Records provided:
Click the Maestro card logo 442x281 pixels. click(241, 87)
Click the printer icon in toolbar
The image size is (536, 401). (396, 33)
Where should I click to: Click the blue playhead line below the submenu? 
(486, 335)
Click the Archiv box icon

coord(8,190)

Work request: Write the lines out again exactly, beginning at the line that contains "Where should I" and stopping only at the final line of the listing above.

Response below:
Where should I click to: Click the blue playhead line below the submenu? 
(486, 335)
Click the Archiv box icon

coord(8,190)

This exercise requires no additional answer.